Desde que somos pequeños, la música ha servido para educar diferentes habilidades. Desde la coordinación, los movimientos a través de los ritmos, hasta la sensibilidad. Si lo pensamos bien, no hay momento en nuestra vida que no tengamos algo de música, aunque sea de fondo, inconscientemente, en la cabeza.
La música, la danza, igual que la literatura o el juego, siempre han servido para transmitir la cultura propia, valores personales, creencias, de padres a hijos. Diferentes estilos, distintos ritmos, pero un nexo común, incluso a través de las distintas épocas: la capacidad de conectar con nuestra esencia, nuestra raíz.

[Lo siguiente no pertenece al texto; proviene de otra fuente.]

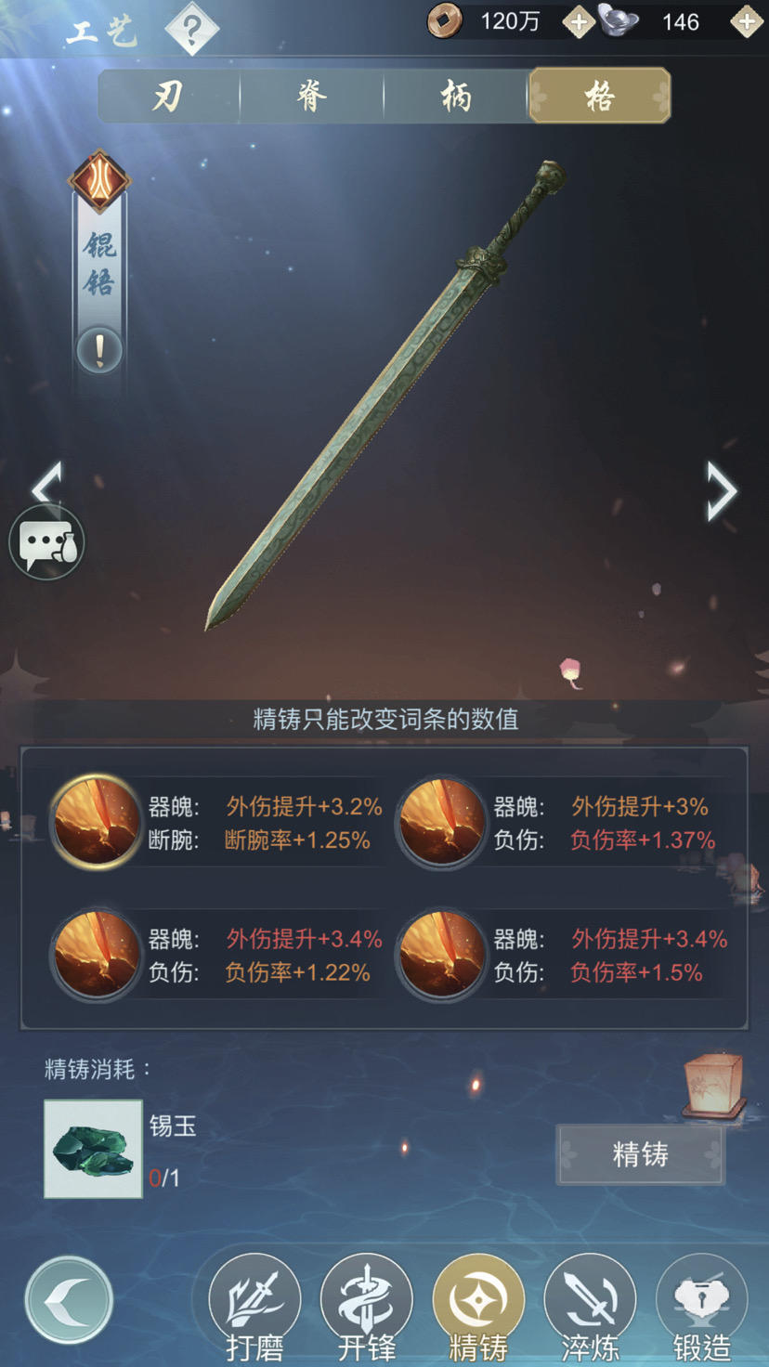Tap the 锡玉 material thumbnail
Screen dimensions: 769x1367
[93, 1149]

Siempre ha sido un vehículo privilegiado para aprender a expresar nuestras emociones. Y eso es algo que nos caracteriza como seres humanos: la necesidad de comunicarnos, de expresar lo que pensamos o sentimos. No importa dónde hayamos nacido, en qué momento, dentro de qué cultura… hay una música que nos define.
Si buscamos similitudes, todas las culturas y creencias utilizan la música en las celebraciones, a todos los bebés se les cantan nanas, en cualquier lugar del mundo ha ayudado a expresar dolor, alegría, amor… y ha servido también como vía de comunicación con Dios (aquel en el que cada quién cree, llámese como se llame). Son nexo de unión en la comunidad.

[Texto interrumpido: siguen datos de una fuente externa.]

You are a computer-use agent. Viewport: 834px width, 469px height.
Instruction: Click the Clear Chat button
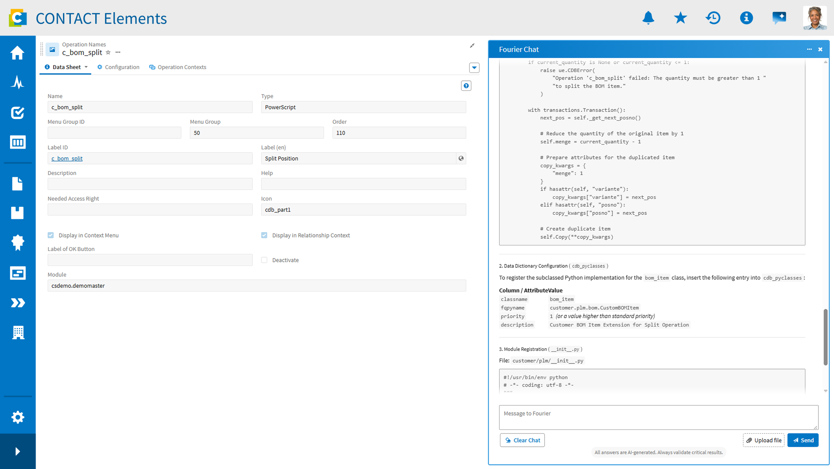(x=522, y=440)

Cuando no conseguimos comunicarnos a través del lenguaje… la música se expresa por nosotros. Incluso cuando necesitamos reivindicar algo, podemos hacerlo a través de la música. Una música que se ha ido impregnando de estilos diferentes, de formas diferentes de expresión, dependiendo de su procedencia, pero que en todo caso ha servido para enriquecer. …y un enriquecimiento que nos hace, en el fondo, hechos de la misma masa.
Hoy, día de la música, queremos que la melodía rompa las fronteras y nos una como hermanos y hermanas, nacidos en lugares diferentes del mundo.